## Exercise directions:
Go over the material below and report every line that contains the word "will".

***** Material provided

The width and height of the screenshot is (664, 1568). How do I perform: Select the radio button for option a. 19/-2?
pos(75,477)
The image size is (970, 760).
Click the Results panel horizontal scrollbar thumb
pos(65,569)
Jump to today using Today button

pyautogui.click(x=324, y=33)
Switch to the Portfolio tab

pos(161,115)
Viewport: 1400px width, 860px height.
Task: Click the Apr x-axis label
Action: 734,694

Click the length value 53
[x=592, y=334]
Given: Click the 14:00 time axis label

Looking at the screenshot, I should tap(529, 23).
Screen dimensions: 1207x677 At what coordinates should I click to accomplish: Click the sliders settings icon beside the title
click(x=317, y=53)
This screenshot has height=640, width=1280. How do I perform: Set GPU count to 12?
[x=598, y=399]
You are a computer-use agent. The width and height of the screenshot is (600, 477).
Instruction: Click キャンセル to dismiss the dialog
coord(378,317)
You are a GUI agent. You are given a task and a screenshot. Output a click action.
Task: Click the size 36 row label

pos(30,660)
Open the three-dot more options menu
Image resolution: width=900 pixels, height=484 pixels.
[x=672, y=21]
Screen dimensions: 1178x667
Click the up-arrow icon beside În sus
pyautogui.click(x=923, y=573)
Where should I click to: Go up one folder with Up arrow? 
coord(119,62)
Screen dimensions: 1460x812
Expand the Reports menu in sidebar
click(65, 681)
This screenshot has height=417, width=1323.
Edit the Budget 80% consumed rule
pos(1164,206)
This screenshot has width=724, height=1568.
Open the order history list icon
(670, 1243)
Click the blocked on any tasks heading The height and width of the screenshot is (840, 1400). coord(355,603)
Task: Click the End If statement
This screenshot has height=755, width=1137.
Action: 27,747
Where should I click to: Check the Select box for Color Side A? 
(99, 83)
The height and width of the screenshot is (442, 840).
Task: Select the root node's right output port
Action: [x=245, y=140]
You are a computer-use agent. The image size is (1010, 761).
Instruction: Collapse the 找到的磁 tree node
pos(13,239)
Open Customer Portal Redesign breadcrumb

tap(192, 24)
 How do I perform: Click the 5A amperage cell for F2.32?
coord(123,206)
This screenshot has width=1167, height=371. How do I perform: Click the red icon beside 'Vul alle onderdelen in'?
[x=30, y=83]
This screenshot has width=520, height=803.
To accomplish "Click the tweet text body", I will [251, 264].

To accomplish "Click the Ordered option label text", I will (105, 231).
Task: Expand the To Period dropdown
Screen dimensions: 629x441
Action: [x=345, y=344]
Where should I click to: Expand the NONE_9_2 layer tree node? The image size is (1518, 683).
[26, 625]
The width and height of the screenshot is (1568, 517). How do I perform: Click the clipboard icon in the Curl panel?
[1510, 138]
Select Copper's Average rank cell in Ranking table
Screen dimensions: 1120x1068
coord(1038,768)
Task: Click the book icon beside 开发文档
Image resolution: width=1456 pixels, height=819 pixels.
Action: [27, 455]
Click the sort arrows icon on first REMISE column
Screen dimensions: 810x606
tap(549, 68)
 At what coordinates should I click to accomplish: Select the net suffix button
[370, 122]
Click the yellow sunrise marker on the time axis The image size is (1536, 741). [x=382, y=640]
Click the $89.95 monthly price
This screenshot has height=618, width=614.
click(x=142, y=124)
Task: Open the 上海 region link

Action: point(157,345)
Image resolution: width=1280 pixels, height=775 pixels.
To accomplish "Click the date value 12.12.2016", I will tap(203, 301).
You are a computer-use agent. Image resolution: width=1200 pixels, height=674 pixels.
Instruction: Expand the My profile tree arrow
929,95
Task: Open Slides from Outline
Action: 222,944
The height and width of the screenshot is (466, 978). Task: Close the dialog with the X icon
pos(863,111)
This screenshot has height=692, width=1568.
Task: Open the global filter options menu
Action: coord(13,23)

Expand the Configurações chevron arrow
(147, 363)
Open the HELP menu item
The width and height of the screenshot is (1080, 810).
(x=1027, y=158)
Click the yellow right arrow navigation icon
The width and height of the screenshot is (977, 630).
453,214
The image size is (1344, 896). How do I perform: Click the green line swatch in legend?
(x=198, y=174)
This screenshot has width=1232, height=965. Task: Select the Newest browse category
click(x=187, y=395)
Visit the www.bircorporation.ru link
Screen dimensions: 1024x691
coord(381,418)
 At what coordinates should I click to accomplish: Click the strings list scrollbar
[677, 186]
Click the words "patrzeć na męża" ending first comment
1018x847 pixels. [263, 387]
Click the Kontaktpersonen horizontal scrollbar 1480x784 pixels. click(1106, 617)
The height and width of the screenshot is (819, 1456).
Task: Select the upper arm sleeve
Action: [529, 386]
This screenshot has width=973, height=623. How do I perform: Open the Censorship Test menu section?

**********

## Answer box:
To accomplish "Click the tweet text body", I will [251, 264].
To accomplish "Click the Ordered option label text", I will (105, 231).
To accomplish "Click the date value 12.12.2016", I will tap(203, 301).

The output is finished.